Breathing Space by HASSELL and Arup 

Breathing Space by HASSELL and Arup

This Installation helped people visualise the severity of pollution in the Capital. It provided visitors with real-time information about air pollution in London, and increase awareness of the role individuals can play in improving the quality of the city’s air. 

It’s an interactive installation that is in Shoreditch’s Tabernacle Square providing pedestrians, cyclists, LDF visitors and local residents, with a green haven in the heart of the city. Through interactive digital technologies and immersive lighting design, the installation shows how air pollution has become one of the most significant environmental and public health issues facing London today.

It was refreshing to see this installation was fully open to the public during LDF17 and fits in well with  #WorldCarFreeDay 

Imagine how amazing our city could be in the future, if we were to look at the results from this installation and start thinking differently.

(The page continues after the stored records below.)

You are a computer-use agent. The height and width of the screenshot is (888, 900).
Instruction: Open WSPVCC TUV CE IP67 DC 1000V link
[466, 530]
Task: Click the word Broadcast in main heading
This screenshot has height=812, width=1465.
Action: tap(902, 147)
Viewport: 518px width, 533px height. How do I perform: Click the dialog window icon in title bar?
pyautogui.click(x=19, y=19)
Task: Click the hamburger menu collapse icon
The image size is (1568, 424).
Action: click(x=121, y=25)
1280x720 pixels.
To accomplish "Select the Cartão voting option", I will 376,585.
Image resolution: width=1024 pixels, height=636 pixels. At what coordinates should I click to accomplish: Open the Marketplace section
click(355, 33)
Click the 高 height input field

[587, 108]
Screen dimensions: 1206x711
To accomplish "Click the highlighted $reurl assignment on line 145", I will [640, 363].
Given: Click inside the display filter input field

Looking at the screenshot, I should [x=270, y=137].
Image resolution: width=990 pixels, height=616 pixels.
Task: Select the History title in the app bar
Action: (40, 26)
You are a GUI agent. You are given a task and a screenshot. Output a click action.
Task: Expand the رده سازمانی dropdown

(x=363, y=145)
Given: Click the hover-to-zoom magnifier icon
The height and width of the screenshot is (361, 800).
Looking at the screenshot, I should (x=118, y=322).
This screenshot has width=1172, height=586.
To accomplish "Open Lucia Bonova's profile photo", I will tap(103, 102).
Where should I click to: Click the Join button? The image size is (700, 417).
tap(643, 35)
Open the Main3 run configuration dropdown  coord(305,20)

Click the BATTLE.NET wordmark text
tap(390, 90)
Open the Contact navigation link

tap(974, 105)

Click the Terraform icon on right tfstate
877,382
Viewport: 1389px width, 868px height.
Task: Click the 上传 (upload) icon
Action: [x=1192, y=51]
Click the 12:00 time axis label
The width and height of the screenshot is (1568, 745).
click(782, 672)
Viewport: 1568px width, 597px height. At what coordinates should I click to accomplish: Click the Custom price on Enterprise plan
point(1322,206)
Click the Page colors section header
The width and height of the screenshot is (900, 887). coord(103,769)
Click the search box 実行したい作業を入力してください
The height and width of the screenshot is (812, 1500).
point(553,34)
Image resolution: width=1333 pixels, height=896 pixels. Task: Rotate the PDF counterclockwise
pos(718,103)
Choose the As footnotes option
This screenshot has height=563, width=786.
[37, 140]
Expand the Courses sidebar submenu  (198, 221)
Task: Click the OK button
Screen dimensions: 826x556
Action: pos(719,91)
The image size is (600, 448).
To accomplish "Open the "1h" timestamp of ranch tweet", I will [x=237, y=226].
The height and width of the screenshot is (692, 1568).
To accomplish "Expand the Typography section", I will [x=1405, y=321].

Shoreditch during #WorldCarFreeDay

The Future Of_ 

Held at protein in Shoreditch

This was a day of talks exploring the edges of tomorrow, curated by Propela

We hope to show film footage from this event over the next few weeks.

The day involved being taken on a tour of the future where your driverless taxi had been hacked, you could purchase emotions, your clothes were dyed by bacteria, and chocolate could monitor your health.